I’m beginning to feel a little faint.

“Paul?”

I’m fine, Molly, I really am.

“Paul?”

I just need to sit down and sort this out.

“Paul?” Ginny says. “My God, you’re bleeding.”

My chest just itches, that’s all.

“God,” Ginny says. “You’re ripping your chest open again. Lie down. God.”

I’m fine. I really am.

GINNY FINDS THE
iodine in the kitchen. We always kept it in the kitchen in case one of us cuts ourself.

“Why do you do this?” Ginny says. She’s swabbing my chest with a cotton ball.

“I don’t know,” I say.

Ginny stops swabbing and puts her hand against my cheek. “Paul,” she says, “there is never a reason to harm yourself. You know that, don’t you?”

“Yes,” I say.

“I don’t want you to feel like you need to keep things hidden from me,” Ginny says. “I can handle whatever scars you might have. I’m a big girl.”

I know that right now is a time when I am supposed to tell Ginny that I love her.

“It started a long time ago,” I say.

Ginny nods her head and starts swabbing my chest again in silence.

I want to tell Ginny that we are capable of great
cruelty to ourselves and others. In some cultures, gang rape is considered a legitimate way to punish lazy people. Orangutans routinely rape one another.

So a little scratching is no big deal. In the scope of human development, I’m just an aberration.

“When I’m upset,” Ginny says, “I like to go to the mall. That way, I know that I’m still alive. You know what I mean? If I walk through a mall when I’m pissed off about something, I see hundreds of other people. And I just start adding up what’s wrong with me and then multiply it by the amount of other people who are probably doing the exact same thing as me. It gives me perspective. It makes me feel like my problems are a lot less significant than I thought they were.”

I don’t say anything.

“Next time you want to hurt yourself,” Ginny says in between swabs of iodine on my torn skin, “you tell me and we’ll go to the mall and sort it all out. Okay?”

“I love you,” I say, because that’s what I know I’m supposed to say. Ginny kisses me once lightly on the chest.

“It’s nice you say that,” Ginny says, like she knows me better than I could have ever imagined.

Ginny finds some noodles in the pantry and starts boiling water for pasta while I continue looking through the house. I don’t know what I’m hoping
to find anymore because I think I’ve already found enough. Maybe Bruce Duper knew all along and just wanted me to find out for myself.

Molly has gone off with some man.

In the medicine cabinet in the master bathroom I find a prescription for Zumax, an SSRI used to control her spirals. Like the Diorxel I found in the bedroom, it’s from a doctor’s office in Spokane.

Here’s the truth: Molly isn’t stable. I suppose there is a cause and effect to every illness, and for Molly maybe it was her husband. I’ve never really been sure. She wasn’t, isn’t, crazy. It came in waves over her, avalanches she called them, and for days she would be swallowed alive.

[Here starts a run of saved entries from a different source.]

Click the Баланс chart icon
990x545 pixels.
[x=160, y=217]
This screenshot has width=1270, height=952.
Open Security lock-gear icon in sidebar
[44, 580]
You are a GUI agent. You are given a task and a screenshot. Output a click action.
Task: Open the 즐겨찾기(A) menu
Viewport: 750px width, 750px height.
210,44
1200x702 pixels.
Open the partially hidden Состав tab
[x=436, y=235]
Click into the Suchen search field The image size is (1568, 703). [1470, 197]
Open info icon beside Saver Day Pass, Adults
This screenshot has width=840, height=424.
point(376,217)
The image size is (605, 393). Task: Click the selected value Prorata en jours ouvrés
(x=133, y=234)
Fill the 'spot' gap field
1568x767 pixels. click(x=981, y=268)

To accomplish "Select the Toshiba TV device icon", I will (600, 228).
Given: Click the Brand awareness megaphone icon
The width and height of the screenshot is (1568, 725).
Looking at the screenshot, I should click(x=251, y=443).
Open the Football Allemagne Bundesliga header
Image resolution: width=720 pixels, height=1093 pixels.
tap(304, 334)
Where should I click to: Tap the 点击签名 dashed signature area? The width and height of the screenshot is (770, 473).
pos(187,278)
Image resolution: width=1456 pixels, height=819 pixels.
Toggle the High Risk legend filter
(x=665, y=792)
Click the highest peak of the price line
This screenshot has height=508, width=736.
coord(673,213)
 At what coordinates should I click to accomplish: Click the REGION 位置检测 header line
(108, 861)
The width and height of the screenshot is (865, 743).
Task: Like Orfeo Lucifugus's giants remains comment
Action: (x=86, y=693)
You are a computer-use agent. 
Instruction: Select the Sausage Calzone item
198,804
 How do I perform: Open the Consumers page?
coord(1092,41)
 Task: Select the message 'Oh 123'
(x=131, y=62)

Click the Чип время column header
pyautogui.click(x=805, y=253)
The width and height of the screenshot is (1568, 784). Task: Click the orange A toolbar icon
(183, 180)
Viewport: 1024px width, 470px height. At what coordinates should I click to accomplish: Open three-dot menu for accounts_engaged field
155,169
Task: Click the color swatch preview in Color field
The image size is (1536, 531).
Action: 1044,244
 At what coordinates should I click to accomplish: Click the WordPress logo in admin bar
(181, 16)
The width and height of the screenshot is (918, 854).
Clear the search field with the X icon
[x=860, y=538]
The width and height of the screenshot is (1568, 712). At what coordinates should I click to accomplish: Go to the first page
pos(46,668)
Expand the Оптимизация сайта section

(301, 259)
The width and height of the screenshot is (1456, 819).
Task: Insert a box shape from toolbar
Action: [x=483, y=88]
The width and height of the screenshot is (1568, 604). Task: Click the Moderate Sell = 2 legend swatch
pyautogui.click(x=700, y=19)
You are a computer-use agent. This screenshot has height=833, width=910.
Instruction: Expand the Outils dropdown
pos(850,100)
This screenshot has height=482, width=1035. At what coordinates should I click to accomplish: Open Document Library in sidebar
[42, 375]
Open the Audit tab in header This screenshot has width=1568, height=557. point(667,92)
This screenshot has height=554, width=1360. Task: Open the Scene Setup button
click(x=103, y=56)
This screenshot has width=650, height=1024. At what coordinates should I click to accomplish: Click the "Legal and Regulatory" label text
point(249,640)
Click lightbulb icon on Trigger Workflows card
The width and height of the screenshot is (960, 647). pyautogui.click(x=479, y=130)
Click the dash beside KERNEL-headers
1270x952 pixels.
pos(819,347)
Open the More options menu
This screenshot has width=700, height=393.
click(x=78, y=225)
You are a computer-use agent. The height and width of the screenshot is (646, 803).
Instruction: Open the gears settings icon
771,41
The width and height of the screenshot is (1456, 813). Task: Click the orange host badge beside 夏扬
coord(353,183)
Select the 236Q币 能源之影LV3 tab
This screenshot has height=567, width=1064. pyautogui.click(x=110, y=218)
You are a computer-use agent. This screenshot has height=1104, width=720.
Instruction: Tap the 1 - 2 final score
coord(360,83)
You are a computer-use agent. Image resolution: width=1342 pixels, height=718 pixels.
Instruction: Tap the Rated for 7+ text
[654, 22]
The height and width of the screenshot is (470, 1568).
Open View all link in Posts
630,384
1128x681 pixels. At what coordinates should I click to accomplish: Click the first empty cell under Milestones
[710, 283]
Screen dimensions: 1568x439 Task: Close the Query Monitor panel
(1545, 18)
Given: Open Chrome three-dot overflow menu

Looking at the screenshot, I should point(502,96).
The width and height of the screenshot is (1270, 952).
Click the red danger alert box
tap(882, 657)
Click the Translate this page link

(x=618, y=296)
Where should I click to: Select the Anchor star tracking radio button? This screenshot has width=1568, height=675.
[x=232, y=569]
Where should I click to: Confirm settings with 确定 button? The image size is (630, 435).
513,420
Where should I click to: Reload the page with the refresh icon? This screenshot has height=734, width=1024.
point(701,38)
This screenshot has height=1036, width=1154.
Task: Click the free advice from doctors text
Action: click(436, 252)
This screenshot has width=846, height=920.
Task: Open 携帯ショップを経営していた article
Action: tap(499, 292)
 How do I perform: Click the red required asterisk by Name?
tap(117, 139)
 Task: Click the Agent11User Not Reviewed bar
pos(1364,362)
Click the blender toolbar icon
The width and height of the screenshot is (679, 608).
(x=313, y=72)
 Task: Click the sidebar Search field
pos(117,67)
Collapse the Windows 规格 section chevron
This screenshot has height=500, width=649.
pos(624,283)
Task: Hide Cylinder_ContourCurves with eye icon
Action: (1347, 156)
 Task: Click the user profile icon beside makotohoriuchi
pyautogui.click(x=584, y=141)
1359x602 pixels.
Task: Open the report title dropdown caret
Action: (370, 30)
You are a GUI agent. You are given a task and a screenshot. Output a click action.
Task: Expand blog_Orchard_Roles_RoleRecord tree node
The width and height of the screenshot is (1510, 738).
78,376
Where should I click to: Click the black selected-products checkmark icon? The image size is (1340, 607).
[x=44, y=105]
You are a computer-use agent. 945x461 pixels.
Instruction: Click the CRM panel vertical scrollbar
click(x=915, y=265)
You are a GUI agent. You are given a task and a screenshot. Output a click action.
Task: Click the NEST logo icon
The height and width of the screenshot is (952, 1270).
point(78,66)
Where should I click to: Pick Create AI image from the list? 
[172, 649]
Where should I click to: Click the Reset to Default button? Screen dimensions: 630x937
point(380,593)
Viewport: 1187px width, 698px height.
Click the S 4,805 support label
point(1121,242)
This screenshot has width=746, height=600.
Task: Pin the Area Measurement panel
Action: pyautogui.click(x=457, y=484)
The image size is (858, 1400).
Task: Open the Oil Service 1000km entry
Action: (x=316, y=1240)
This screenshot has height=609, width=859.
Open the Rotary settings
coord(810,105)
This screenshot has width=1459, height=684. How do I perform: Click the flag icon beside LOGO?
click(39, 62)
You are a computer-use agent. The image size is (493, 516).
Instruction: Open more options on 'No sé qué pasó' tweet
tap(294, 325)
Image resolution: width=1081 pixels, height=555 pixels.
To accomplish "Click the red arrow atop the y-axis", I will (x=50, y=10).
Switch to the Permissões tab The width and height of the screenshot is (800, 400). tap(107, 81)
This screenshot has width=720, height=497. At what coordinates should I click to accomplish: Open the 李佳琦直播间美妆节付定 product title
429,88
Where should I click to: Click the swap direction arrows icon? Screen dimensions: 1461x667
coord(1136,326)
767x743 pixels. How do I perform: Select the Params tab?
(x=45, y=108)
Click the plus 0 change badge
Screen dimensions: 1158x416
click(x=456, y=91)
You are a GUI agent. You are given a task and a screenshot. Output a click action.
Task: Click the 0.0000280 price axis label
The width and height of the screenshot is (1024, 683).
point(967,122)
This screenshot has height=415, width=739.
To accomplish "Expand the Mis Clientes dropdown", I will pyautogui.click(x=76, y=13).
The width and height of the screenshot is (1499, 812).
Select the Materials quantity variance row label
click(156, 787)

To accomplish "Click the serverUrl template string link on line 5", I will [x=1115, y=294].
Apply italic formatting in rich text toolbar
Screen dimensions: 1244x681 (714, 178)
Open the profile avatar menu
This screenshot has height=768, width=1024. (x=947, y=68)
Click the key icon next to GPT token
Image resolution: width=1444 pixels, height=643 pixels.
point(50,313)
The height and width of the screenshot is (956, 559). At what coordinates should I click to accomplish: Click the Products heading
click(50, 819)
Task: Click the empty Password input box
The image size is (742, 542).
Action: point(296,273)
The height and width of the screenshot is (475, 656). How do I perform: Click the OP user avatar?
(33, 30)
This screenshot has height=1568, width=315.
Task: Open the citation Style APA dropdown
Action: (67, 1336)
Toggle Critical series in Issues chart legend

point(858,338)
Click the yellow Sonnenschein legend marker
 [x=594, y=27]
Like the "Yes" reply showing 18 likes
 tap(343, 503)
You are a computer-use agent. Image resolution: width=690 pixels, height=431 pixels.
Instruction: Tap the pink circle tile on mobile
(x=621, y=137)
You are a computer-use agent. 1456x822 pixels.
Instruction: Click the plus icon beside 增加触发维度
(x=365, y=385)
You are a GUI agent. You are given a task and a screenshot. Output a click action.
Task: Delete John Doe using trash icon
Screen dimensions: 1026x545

It would begin with a migraine that Molly said felt like there were tens of thousands of tiny people pounding on her head with claw hammers. She tried meditation, biofeedback, acupuncture, but nothing could stop the pounding. Then, when the migraine would finally begin to ebb, she would sink into this depressive hole.

That’s when the madness would begin: the marathon painting sessions, the pacing, the absence of clarity.